--- START ---

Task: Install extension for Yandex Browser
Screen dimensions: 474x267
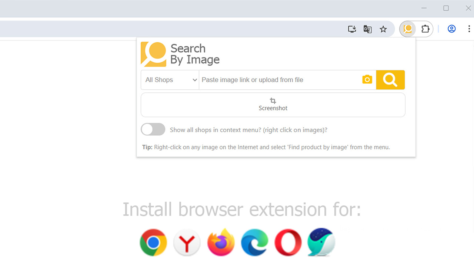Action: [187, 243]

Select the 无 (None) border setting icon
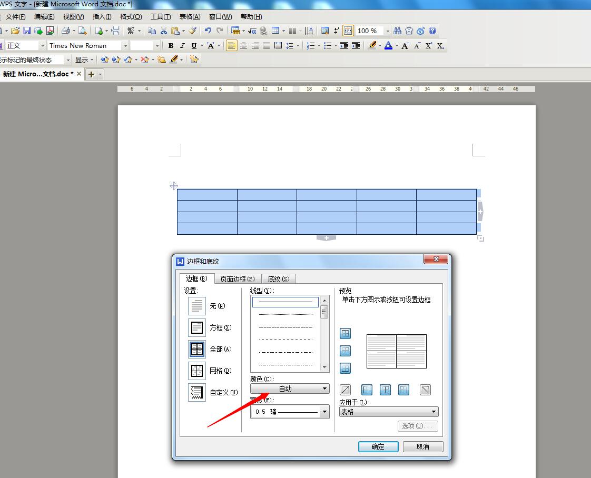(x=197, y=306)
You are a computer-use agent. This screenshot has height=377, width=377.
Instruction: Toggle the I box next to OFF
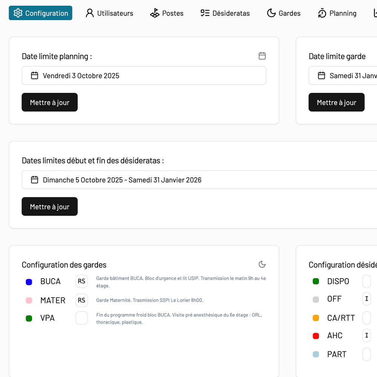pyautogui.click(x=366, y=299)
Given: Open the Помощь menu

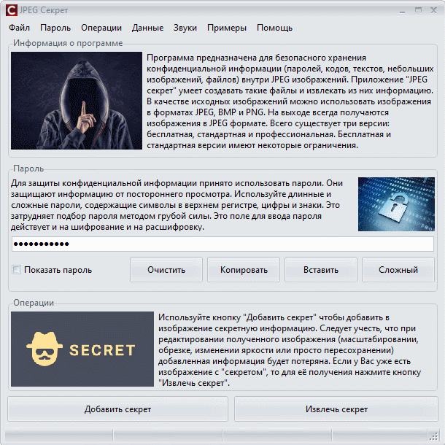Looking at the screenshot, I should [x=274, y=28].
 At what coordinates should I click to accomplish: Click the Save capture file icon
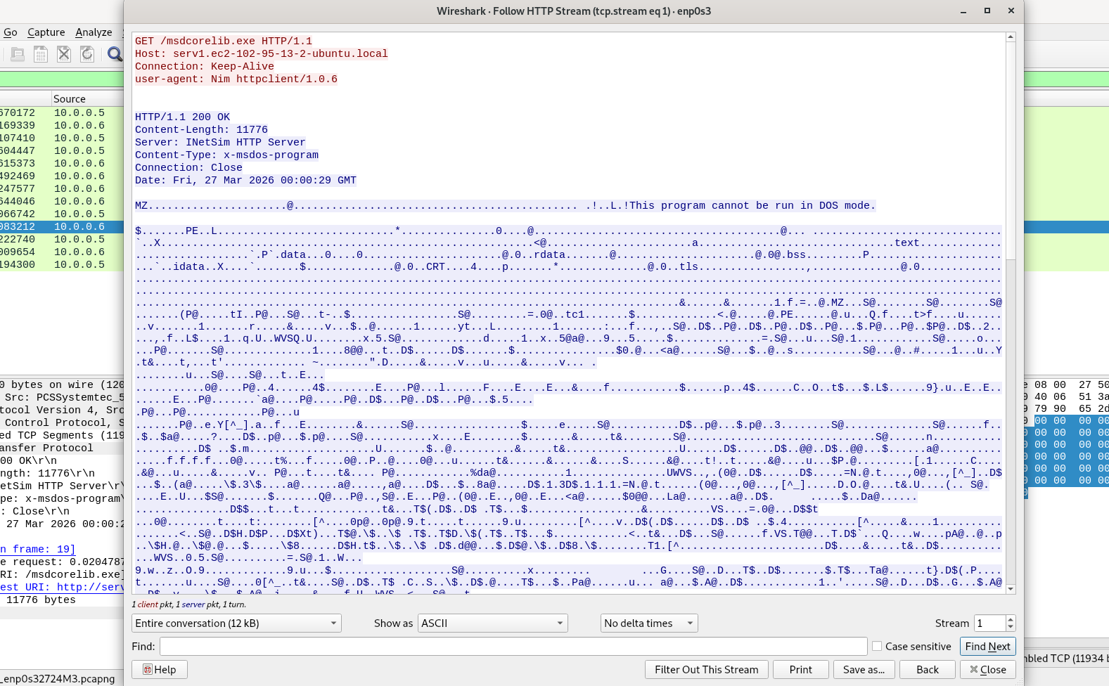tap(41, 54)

--- END ---

■ **How to complete this task**
In your copy of the material, every word must match and no image should appear.

■ **Exercise answer**
Task: Install extension for Yandex Browser
Screen dimensions: 474x267
Action: [187, 243]

Select the 无 (None) border setting icon
(x=197, y=306)
You are a computer-use agent. This screenshot has height=377, width=377.
Instruction: Toggle the I box next to OFF
pyautogui.click(x=366, y=299)
Given: Open the Помощь menu

Looking at the screenshot, I should [x=274, y=28].
 At what coordinates should I click to accomplish: Click the Save capture file icon
tap(41, 54)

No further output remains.